PROBLEM DESCRIPTION: Can you write out every one of these lines exactly?

## Begin

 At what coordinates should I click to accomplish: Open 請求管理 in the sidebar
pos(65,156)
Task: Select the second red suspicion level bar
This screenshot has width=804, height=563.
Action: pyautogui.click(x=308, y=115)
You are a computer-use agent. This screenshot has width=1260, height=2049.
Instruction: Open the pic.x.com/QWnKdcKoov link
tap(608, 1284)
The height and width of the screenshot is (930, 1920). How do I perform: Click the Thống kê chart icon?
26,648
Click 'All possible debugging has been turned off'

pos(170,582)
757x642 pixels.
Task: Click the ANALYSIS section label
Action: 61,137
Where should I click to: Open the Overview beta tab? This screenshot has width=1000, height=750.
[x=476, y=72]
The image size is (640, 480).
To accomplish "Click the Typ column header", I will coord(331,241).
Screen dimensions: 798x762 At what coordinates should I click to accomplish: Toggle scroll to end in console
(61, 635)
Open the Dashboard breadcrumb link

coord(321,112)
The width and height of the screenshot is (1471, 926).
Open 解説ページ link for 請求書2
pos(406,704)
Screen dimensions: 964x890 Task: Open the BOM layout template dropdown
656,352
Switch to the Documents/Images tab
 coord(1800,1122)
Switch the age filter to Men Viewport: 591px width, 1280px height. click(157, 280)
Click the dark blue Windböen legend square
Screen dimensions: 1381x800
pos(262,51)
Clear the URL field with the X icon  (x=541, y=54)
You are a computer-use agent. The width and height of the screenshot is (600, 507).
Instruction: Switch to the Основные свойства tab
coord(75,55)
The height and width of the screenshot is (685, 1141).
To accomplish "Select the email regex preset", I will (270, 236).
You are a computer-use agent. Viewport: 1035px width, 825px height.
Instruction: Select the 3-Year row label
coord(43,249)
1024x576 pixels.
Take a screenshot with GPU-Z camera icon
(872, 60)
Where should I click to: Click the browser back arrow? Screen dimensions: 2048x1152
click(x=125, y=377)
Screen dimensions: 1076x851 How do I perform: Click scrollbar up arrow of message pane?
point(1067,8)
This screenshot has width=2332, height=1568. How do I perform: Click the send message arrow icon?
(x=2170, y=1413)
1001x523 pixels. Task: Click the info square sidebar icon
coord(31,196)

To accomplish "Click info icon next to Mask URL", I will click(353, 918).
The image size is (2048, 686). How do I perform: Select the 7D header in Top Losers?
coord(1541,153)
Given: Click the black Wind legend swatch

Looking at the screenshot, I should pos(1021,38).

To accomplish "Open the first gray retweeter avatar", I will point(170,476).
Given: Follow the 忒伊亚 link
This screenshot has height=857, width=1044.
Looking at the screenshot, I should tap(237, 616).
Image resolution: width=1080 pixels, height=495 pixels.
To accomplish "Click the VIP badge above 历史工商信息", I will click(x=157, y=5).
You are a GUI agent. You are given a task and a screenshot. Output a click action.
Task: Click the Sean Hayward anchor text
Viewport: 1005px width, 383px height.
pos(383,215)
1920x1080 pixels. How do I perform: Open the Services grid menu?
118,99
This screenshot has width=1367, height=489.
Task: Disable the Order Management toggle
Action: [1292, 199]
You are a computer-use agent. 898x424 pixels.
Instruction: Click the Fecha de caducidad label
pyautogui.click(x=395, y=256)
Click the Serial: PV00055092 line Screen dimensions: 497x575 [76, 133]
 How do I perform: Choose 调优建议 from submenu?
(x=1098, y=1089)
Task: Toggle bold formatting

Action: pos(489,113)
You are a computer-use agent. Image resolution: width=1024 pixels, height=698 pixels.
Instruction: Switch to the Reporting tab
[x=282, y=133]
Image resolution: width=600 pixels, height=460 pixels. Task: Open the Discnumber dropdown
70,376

## End

FULL SOLUTION:
 At what coordinates should I click to accomplish: Open 請求管理 in the sidebar
pos(65,156)
Task: Select the second red suspicion level bar
This screenshot has width=804, height=563.
Action: pyautogui.click(x=308, y=115)
You are a computer-use agent. This screenshot has width=1260, height=2049.
Instruction: Open the pic.x.com/QWnKdcKoov link
tap(608, 1284)
The height and width of the screenshot is (930, 1920). How do I perform: Click the Thống kê chart icon?
26,648
Click 'All possible debugging has been turned off'

pos(170,582)
757x642 pixels.
Task: Click the ANALYSIS section label
Action: 61,137
Where should I click to: Open the Overview beta tab? This screenshot has width=1000, height=750.
[x=476, y=72]
The image size is (640, 480).
To accomplish "Click the Typ column header", I will coord(331,241).
Screen dimensions: 798x762 At what coordinates should I click to accomplish: Toggle scroll to end in console
(61, 635)
Open the Dashboard breadcrumb link

coord(321,112)
The width and height of the screenshot is (1471, 926).
Open 解説ページ link for 請求書2
pos(406,704)
Screen dimensions: 964x890 Task: Open the BOM layout template dropdown
656,352
Switch to the Documents/Images tab
 coord(1800,1122)
Switch the age filter to Men Viewport: 591px width, 1280px height. click(157, 280)
Click the dark blue Windböen legend square
Screen dimensions: 1381x800
pos(262,51)
Clear the URL field with the X icon  (x=541, y=54)
You are a computer-use agent. The width and height of the screenshot is (600, 507).
Instruction: Switch to the Основные свойства tab
coord(75,55)
The height and width of the screenshot is (685, 1141).
To accomplish "Select the email regex preset", I will (270, 236).
You are a computer-use agent. Viewport: 1035px width, 825px height.
Instruction: Select the 3-Year row label
coord(43,249)
1024x576 pixels.
Take a screenshot with GPU-Z camera icon
(872, 60)
Where should I click to: Click the browser back arrow? Screen dimensions: 2048x1152
click(x=125, y=377)
Screen dimensions: 1076x851 How do I perform: Click scrollbar up arrow of message pane?
point(1067,8)
This screenshot has width=2332, height=1568. How do I perform: Click the send message arrow icon?
(x=2170, y=1413)
1001x523 pixels. Task: Click the info square sidebar icon
coord(31,196)

To accomplish "Click info icon next to Mask URL", I will click(353, 918).
The image size is (2048, 686). How do I perform: Select the 7D header in Top Losers?
coord(1541,153)
Given: Click the black Wind legend swatch

Looking at the screenshot, I should pos(1021,38).

To accomplish "Open the first gray retweeter avatar", I will point(170,476).
Given: Follow the 忒伊亚 link
This screenshot has height=857, width=1044.
Looking at the screenshot, I should tap(237, 616).
Image resolution: width=1080 pixels, height=495 pixels.
To accomplish "Click the VIP badge above 历史工商信息", I will click(x=157, y=5).
You are a GUI agent. You are given a task and a screenshot. Output a click action.
Task: Click the Sean Hayward anchor text
Viewport: 1005px width, 383px height.
pos(383,215)
1920x1080 pixels. How do I perform: Open the Services grid menu?
118,99
This screenshot has width=1367, height=489.
Task: Disable the Order Management toggle
Action: [1292, 199]
You are a computer-use agent. 898x424 pixels.
Instruction: Click the Fecha de caducidad label
pyautogui.click(x=395, y=256)
Click the Serial: PV00055092 line Screen dimensions: 497x575 [76, 133]
 How do I perform: Choose 调优建议 from submenu?
(x=1098, y=1089)
Task: Toggle bold formatting

Action: pos(489,113)
You are a computer-use agent. Image resolution: width=1024 pixels, height=698 pixels.
Instruction: Switch to the Reporting tab
[x=282, y=133]
Image resolution: width=600 pixels, height=460 pixels. Task: Open the Discnumber dropdown
70,376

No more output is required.